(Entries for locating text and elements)
---+---

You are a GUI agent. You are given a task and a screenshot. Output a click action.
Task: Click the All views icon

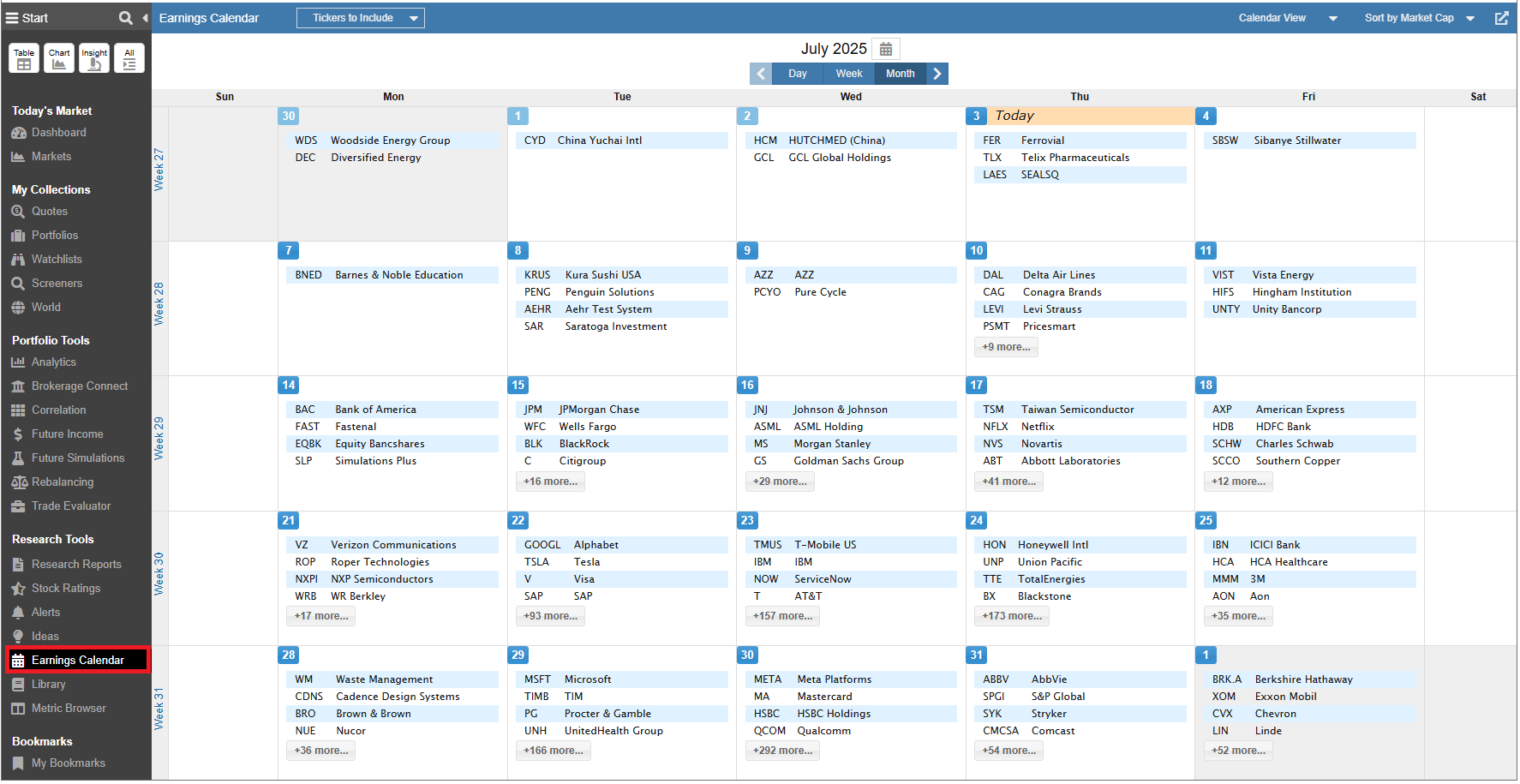click(129, 58)
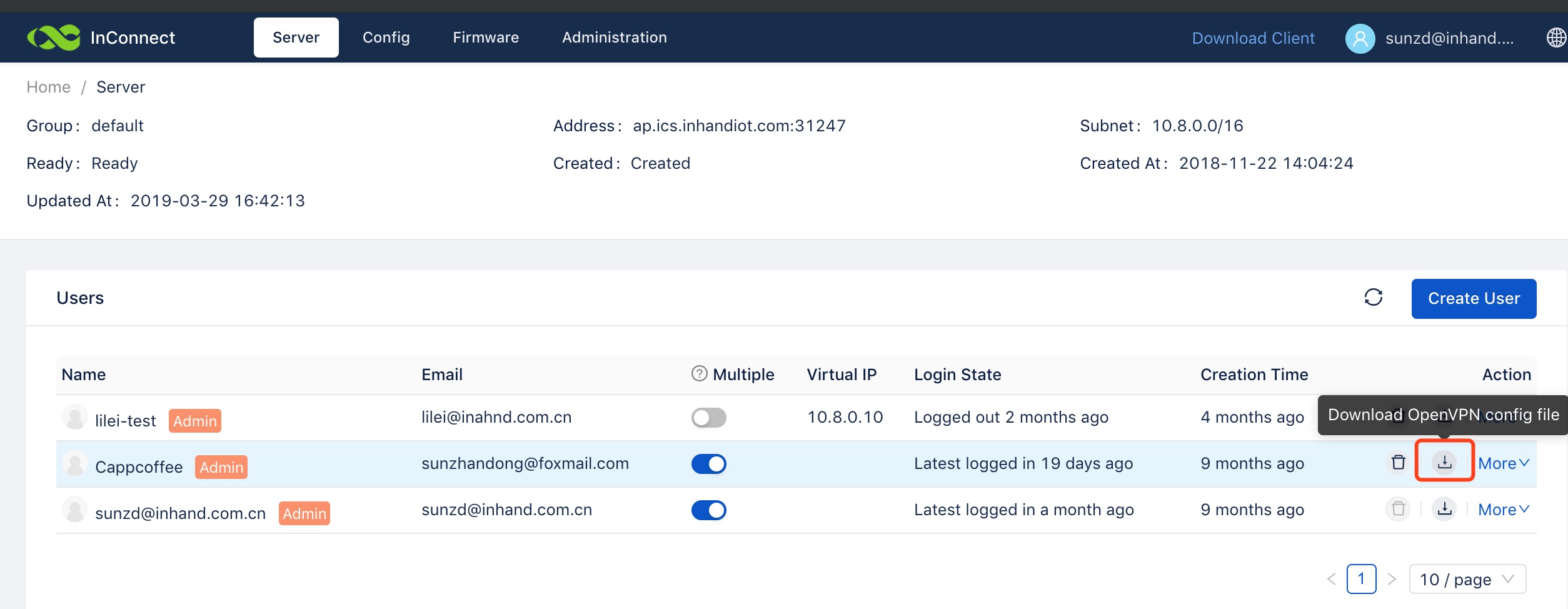This screenshot has width=1568, height=609.
Task: Click the Create User button
Action: click(1473, 298)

---+---

▶ **Directions for this task**: Lay out the lines of these records as a JSON list of strings, one string per line, leaving out blank lines and the pictures.

▶ **Response to the exercise**:
[
  "You are a GUI agent. You are given a task and a screenshot. Output a click action.",
  "Task: Click the All views icon",
  "click(129, 58)",
  "This screenshot has width=1568, height=609.",
  "Task: Click the Create User button",
  "Action: click(1473, 298)"
]